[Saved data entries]
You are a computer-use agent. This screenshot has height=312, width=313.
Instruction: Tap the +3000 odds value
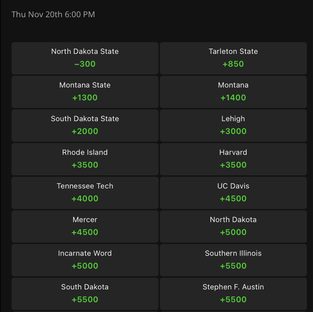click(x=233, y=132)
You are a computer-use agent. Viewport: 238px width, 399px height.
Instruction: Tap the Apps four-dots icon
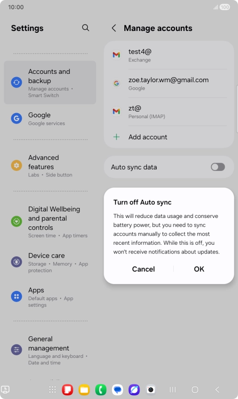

## Exercise goal
Output all of the records exactly as they appear above, but not the pictures.

## Reply to the task
You are a computer-use agent. This screenshot has height=312, width=313.
Instruction: Tap the +3000 odds value
click(x=233, y=132)
You are a computer-use agent. Viewport: 238px width, 399px height.
Instruction: Tap the Apps four-dots icon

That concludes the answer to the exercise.